19.8.2 In addition to defining the purpose, duration and nature of the processing operation, the type of personal data and the categories of data subjects (Article 28.3 para. 1 GDPR), each subcontracting Agreement concluded by CONTEXEO must include at least one engagement of the subcontractor:
(a) to process personal data only on documented instructions from CONTEXEO and/or the CUSTOMER, including data transfers to a country outside the EU (unless required to do so by the French law for CONTEXEO; in this case, CONTEXEO commits to inform the CUSTOMER of this legal obligation before the processing operation, unless French law prohibits such information for important reasons of public interest;
(b) to ensure that the persons CONTEXEO authorizes to process personal data commit to respect confidentiality or are subject to a legal obligation of confidentiality;
(c) to take all security measures required by Article 32 GDPR;
(d) not to subcontract themselves all or part of the services to be performed for CONTEXEO and the CUSTOMER to another subcontractor without all the commitments referred to in this article being respected by the subcontractor’s subcontractor;
(e) to assist the CUSTOMER, through appropriate technical and organizational measures, as much as possible, in fulfilling their obligation to comply with requests submitted by data subjects for the exercise of their rights;
(f) to assist the CUSTOMER in ensuring compliance with the obligations to (i) ensure the security of data protection (art. 32 GDPR), (ii) notify the CNIL of any security breaches (art. 33 GDPR), (iii) inform any person concerned by the security breach and any data leakage (art. 34) GDPR], (iv) to carry out a preliminary impact study[Art. 35 GDPR] and (v) to consult the CNIL when carrying out an impact study, taking into account the nature of the processing operation and the information available to the sub-subcontractor;
(g) According to the CUSTOMER’s choice, to delete all data or return them to the CUSTOMER at the end of his service, and destroy existing copies, unless the French law requires the subcontractor to keep the CUSTOMER’s data;
(h) to make available to the CUSTOMER all necessary information to demonstrate compliance with the obligations laid down in this Article and to enable audits, including inspections, to be carried out by the CUSTOMER (or an auditor) and to contribute to such audits.
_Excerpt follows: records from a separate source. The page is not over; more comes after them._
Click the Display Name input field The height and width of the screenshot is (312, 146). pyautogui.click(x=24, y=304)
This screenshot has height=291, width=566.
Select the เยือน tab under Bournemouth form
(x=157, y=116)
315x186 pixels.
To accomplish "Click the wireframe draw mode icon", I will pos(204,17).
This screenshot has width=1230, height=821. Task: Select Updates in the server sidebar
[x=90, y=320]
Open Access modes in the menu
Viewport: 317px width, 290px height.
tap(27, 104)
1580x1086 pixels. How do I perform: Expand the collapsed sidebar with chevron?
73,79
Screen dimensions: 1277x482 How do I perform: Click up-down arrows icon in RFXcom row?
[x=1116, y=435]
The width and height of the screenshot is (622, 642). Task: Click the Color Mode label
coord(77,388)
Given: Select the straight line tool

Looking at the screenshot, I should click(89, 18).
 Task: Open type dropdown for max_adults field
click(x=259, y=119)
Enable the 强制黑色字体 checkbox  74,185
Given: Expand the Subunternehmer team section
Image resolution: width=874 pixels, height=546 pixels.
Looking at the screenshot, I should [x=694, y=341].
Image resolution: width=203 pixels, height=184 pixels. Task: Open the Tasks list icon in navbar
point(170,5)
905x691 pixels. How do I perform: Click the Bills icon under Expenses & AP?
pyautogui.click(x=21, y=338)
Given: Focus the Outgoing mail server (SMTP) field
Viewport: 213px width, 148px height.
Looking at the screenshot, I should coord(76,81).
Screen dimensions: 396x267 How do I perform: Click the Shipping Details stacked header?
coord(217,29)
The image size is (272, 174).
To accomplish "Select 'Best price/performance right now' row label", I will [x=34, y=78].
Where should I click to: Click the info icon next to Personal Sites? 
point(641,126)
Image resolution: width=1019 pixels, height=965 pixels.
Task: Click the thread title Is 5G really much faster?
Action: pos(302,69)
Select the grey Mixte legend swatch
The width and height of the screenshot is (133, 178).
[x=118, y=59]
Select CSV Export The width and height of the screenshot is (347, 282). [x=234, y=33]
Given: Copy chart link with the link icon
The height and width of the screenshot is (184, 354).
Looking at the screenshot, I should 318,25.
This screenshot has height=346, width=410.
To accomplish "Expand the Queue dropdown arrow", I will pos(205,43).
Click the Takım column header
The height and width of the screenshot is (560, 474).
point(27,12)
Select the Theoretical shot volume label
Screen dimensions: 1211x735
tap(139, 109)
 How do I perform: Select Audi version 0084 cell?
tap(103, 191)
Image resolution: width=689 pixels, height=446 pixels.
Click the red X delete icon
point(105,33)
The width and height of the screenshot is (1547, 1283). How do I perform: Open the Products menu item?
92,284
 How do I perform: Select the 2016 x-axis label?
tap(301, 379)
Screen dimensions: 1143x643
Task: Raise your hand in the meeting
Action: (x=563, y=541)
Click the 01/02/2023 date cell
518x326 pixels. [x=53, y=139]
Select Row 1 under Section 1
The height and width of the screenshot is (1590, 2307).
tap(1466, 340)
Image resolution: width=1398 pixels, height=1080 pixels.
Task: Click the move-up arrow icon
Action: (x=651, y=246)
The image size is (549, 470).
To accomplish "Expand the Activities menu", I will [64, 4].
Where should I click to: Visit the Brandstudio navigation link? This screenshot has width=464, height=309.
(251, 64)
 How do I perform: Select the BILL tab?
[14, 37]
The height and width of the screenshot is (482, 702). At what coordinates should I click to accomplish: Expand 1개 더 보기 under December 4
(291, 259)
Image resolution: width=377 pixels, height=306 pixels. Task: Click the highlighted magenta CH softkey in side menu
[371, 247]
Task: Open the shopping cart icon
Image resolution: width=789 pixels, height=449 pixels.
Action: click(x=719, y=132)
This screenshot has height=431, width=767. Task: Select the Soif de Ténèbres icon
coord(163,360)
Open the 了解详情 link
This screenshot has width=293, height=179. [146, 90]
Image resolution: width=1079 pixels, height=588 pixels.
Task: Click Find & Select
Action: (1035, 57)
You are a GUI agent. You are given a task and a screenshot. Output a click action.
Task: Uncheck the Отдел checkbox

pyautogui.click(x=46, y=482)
19.9 Subcontracting and Change of Platform
19.9.1 In accordance with the law n°75-1334 of December 31st ,1975, by signing the Agreement, the CUSTOMER expressly approves the Platform identified in the Special Terms and Conditions as a subcontractor of the hosting services included in the SaaS Service.
19.9.2 With many customers using the standard SaaS service available on the Platform, it is not possible for CONTEXEO to submit a change of Platform to the CUSTOMER for prior approval. The CUSTOMER acknowledges and agrees that CONTEXEO will be free to change Platforms, subject to informing the CUSTOMER in advance and only if:
(i) the new Platform offers performance in terms of security and level of service at least equal to the performances defined in the Special Terms & Conditions;
(ii) the switchover to the new Platform is operated by CONTEXEO without interruption of the SaaS Service provided to the CUSTOMER;
(iii) the Platform respects all of CONTEXEO’s GDPR commitments; and
(iv) CONTEXEO does not change the price of the SaaS License fee.